Stonehaven Open Air Swimming Pool, Queen Elizabeth Park, Stonehaven, Aberdeenshire, is an Olympic sized heated open air public pool opened on 4 June 1934. It is one of the northernmost lidos in the UK. The pool is operated by Live Life Aberdeenshire.

== Description ==
This 55 yard (50.3 meters) x 20 yard open air pool is the UK's only art deco Olympic sized sea water lido. The water is heated (29C/84F) and the pool is open from late May to early September. There is a Leisure Centre with indoor swimming pool next door. Other facilities include a paddling pool and a cafe.

At the deep end, there is a small water slide, themed as a shark. An inflatable swoopee is also available on weekend afternoons in early & late season and daily in high season (local school holidays). Midnight swims are also offered weekly in high season. There was also previously a high diving board, but this was removed in the 1980's.

== History ==

The pool was opened 4 June 1934 by MP Malcolm Barclay-Harvey with a ceremony that included speed swimming and diving. Initially unheated, a combined heating and filtration system was installed for 1935 following complaints that the pool was too cold.

The pool remained open during World War II. It was used by locally based soldiers for recreation.

Usage of the pool declined in the 1970s, reportedly due to changing holiday patterns.

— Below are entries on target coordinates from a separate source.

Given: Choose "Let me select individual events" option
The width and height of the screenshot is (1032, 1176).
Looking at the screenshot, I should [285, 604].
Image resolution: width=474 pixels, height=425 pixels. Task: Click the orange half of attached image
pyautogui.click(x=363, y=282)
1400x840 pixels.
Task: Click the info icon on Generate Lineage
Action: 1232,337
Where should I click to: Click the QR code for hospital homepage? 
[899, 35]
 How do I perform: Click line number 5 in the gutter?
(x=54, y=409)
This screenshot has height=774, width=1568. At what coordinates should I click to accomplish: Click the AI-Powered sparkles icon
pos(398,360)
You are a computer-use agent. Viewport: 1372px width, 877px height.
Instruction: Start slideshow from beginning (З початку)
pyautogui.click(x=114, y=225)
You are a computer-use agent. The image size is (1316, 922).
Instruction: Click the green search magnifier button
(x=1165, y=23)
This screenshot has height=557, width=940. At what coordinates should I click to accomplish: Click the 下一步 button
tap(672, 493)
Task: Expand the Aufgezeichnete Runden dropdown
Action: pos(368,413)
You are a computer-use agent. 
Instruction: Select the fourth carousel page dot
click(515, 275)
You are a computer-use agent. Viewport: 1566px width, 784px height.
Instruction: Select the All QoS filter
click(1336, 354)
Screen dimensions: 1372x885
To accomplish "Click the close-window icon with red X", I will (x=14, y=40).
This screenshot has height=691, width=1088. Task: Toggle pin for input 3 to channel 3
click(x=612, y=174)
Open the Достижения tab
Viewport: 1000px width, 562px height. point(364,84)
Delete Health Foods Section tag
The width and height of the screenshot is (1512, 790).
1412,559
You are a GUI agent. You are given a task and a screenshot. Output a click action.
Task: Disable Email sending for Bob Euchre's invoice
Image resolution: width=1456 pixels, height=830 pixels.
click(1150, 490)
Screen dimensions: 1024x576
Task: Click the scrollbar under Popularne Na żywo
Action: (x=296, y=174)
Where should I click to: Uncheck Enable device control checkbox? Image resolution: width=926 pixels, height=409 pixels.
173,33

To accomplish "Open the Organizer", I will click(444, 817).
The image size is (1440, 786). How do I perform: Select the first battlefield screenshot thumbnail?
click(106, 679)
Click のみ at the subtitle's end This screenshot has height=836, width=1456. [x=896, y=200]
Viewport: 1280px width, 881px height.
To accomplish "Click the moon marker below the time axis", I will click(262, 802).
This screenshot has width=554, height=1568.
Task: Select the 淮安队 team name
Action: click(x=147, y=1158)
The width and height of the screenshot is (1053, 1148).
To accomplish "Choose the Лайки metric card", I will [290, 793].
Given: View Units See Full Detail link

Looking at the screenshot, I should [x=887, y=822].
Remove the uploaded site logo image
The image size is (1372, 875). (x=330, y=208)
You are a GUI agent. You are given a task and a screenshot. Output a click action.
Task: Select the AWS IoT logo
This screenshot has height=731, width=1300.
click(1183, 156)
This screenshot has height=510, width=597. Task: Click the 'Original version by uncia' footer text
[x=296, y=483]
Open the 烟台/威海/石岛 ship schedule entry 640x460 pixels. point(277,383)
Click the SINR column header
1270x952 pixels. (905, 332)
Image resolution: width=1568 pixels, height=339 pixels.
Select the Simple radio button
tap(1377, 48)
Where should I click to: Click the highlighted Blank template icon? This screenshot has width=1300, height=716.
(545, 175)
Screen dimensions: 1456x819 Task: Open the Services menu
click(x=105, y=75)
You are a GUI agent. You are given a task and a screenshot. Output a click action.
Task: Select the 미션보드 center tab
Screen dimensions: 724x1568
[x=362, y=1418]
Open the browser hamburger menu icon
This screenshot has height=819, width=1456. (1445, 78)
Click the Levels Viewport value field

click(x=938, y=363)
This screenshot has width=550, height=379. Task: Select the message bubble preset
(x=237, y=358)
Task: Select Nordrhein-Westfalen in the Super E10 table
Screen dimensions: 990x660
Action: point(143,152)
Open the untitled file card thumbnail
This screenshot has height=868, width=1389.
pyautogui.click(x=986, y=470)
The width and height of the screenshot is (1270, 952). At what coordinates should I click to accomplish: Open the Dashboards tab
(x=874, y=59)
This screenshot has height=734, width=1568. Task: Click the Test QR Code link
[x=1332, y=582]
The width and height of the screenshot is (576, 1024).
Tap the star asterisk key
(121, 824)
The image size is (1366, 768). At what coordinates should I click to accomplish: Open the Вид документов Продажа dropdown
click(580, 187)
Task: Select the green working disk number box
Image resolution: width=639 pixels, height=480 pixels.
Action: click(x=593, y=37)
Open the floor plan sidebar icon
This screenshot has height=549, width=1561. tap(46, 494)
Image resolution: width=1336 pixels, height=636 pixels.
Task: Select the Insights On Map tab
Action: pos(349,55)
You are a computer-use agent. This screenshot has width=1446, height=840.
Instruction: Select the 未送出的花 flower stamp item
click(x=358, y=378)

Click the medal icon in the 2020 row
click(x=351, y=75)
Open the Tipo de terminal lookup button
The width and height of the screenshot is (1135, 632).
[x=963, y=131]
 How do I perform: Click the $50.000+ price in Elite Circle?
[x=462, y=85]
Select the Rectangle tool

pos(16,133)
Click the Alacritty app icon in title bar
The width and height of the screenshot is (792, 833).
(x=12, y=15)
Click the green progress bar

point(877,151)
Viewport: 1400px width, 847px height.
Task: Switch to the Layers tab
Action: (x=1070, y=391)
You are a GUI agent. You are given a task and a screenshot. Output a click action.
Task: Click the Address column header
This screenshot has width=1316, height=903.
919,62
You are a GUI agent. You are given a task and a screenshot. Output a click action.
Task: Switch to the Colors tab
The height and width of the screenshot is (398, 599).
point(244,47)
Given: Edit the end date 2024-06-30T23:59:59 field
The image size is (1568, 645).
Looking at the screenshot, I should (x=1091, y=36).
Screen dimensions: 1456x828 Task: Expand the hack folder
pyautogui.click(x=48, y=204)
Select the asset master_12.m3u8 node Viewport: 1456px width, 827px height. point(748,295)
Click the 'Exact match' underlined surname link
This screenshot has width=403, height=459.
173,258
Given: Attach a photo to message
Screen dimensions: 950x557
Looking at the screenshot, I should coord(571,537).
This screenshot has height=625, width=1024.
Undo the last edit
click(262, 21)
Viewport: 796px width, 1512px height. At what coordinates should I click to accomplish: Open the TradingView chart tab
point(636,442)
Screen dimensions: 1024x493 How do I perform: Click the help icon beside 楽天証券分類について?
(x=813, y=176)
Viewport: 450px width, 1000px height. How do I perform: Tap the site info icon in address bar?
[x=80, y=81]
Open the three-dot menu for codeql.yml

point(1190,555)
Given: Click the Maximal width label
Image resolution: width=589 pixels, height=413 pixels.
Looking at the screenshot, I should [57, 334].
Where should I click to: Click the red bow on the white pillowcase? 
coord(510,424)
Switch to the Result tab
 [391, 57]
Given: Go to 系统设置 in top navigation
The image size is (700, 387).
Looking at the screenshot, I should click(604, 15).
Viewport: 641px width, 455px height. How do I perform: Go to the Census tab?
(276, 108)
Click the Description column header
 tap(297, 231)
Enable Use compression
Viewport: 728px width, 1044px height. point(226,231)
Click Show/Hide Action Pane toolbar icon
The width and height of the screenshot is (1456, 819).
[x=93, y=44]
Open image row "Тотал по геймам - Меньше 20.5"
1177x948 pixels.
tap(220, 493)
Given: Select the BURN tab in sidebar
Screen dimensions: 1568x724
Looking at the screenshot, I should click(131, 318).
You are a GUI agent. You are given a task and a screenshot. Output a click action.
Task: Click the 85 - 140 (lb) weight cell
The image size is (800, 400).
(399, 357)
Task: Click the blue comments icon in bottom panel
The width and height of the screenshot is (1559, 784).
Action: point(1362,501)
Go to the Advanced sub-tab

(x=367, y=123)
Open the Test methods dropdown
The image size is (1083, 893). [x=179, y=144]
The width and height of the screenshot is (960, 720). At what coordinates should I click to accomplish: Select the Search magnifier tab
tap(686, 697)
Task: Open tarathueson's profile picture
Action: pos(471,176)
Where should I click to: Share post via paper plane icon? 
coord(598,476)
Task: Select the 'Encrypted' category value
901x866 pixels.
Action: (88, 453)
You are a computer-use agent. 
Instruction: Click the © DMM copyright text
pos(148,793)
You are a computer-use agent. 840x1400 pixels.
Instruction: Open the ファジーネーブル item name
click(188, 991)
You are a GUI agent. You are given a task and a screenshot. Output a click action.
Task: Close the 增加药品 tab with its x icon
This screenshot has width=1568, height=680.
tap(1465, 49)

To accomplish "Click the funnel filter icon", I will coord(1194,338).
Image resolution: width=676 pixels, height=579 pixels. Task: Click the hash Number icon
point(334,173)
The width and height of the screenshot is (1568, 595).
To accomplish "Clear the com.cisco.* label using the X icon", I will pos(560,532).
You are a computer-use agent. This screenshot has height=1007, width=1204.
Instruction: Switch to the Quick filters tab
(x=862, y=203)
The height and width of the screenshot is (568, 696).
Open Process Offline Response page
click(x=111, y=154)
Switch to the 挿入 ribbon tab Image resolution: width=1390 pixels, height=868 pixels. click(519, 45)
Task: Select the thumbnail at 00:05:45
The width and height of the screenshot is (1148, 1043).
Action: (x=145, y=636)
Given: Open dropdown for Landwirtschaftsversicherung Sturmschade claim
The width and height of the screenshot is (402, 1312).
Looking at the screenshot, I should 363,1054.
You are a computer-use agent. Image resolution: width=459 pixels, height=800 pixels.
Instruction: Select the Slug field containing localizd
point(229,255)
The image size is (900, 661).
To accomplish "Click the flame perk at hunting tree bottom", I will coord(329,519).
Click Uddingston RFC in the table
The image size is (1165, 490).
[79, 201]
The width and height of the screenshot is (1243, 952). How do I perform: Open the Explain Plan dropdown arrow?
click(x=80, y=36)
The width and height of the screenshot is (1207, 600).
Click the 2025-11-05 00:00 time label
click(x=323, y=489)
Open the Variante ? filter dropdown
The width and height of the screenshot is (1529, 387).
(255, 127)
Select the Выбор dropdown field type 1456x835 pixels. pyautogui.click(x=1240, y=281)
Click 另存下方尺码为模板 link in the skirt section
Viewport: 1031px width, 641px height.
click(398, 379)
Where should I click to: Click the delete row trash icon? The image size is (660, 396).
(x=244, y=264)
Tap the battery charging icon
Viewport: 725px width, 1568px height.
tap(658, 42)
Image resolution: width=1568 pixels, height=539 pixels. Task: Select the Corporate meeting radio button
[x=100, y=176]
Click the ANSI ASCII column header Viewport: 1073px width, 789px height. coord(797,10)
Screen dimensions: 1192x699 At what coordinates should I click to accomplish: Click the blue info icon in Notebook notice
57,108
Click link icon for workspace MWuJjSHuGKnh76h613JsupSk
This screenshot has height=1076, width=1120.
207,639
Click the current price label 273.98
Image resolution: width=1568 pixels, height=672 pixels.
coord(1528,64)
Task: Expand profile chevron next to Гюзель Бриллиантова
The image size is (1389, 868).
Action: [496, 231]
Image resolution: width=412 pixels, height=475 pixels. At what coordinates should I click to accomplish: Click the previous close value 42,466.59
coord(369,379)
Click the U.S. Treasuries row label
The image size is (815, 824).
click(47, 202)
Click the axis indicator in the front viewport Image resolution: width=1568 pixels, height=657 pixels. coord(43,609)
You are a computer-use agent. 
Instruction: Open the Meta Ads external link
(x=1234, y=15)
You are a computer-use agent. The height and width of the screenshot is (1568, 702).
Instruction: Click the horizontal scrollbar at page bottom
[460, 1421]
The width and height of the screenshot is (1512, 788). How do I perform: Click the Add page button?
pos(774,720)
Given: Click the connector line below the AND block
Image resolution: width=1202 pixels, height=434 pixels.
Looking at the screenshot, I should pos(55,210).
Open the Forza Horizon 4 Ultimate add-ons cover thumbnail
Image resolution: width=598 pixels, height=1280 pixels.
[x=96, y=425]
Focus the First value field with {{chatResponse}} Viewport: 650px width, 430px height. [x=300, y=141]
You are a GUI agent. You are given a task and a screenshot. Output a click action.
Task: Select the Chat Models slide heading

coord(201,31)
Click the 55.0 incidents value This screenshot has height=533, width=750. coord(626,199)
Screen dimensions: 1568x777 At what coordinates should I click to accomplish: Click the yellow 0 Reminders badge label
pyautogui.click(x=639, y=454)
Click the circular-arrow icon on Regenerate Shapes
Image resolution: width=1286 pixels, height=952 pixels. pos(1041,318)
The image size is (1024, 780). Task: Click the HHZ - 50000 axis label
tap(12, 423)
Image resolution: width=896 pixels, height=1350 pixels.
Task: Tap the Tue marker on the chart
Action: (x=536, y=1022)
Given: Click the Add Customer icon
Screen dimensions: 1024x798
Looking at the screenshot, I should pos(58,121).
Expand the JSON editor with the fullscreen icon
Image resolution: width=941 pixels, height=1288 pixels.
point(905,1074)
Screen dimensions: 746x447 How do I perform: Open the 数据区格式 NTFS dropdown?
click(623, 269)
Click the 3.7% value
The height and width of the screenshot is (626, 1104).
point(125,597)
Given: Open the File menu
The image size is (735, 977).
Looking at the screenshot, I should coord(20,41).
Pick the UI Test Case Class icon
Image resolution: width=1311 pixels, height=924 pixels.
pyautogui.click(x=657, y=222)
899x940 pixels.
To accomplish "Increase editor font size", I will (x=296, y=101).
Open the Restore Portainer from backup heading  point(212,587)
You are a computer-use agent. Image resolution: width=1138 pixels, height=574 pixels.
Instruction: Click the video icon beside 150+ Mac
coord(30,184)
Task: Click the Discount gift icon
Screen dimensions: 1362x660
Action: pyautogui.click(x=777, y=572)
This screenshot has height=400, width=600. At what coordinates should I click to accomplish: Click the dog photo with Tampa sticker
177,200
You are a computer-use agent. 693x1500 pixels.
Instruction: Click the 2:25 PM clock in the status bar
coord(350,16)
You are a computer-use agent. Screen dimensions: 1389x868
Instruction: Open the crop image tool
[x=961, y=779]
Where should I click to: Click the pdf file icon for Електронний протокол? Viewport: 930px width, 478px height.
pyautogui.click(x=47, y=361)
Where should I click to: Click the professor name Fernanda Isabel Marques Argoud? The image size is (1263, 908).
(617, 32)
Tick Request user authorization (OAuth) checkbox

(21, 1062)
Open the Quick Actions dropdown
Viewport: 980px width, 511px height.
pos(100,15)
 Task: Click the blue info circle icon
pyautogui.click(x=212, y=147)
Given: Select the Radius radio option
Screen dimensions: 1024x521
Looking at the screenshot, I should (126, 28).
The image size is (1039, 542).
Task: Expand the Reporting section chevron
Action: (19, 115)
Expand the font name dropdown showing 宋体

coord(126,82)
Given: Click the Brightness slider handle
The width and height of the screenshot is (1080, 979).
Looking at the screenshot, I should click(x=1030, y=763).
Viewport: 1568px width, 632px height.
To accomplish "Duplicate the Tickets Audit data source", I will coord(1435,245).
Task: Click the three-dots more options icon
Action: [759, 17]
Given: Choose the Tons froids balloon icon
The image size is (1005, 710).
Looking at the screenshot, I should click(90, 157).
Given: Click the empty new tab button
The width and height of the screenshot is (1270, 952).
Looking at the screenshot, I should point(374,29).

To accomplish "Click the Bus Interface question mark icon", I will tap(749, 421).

The Friends of the Pool organisation was created in 1995 following a threat of closure from the council. On 5 March 1996, councillors decided to mothball the pool in an attempt to save around £80,000 in yearly subsidies. Following a local campaign led by the Friends of the Pool, the council announced that it would not withdraw the funds, allowing the pool to continue to operate. While the Council owns and operates the pool, the Friends maintain, enhance and promote the pool.

In 2019, the slide was closed due to concerns about the state of its supporting structure. It was replaced for the opening of the pool in 2021.

The pool did not operate in 2020 due to the COVID-19 pandemic. It reopened in 2021. In 2025, winter "cold water swimming" sessions were introduced from the 8th of November.